[[ GIVEN RECORDS, beginning ]]

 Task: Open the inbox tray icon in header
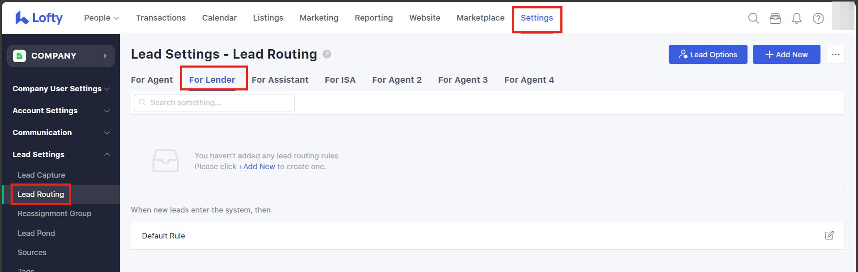(775, 18)
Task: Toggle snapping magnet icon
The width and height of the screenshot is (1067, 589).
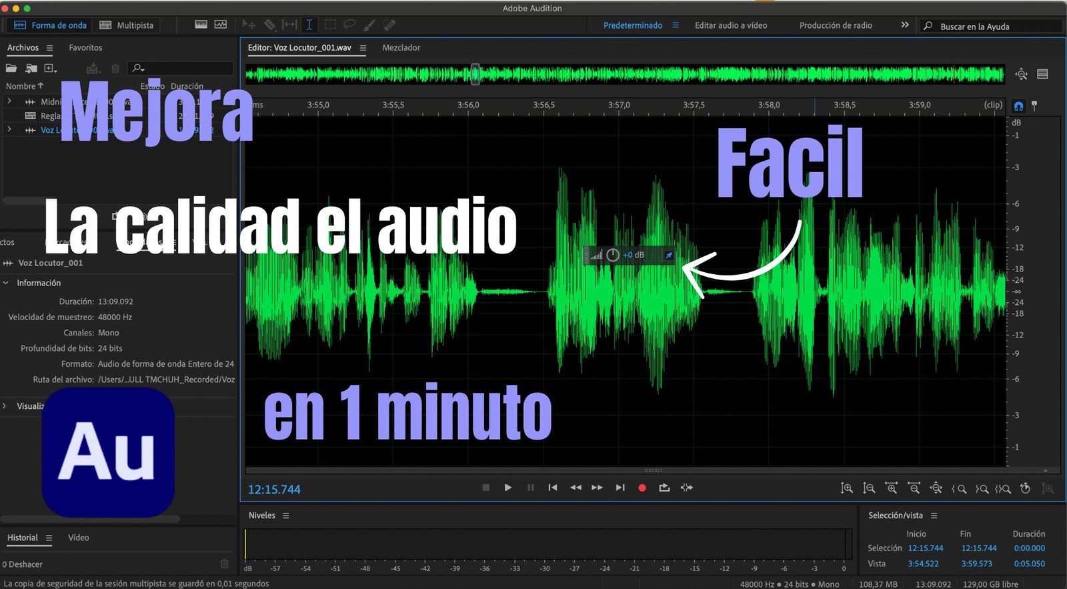Action: click(x=1018, y=106)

[[ GIVEN RECORDS, end ]]

*THE TASK:* Each entry above must be set down word for word; none of its pictures belong in the copy.

*WRITTEN ANSWER:*
 Task: Open the inbox tray icon in header
(775, 18)
Task: Toggle snapping magnet icon
The width and height of the screenshot is (1067, 589).
Action: click(x=1018, y=106)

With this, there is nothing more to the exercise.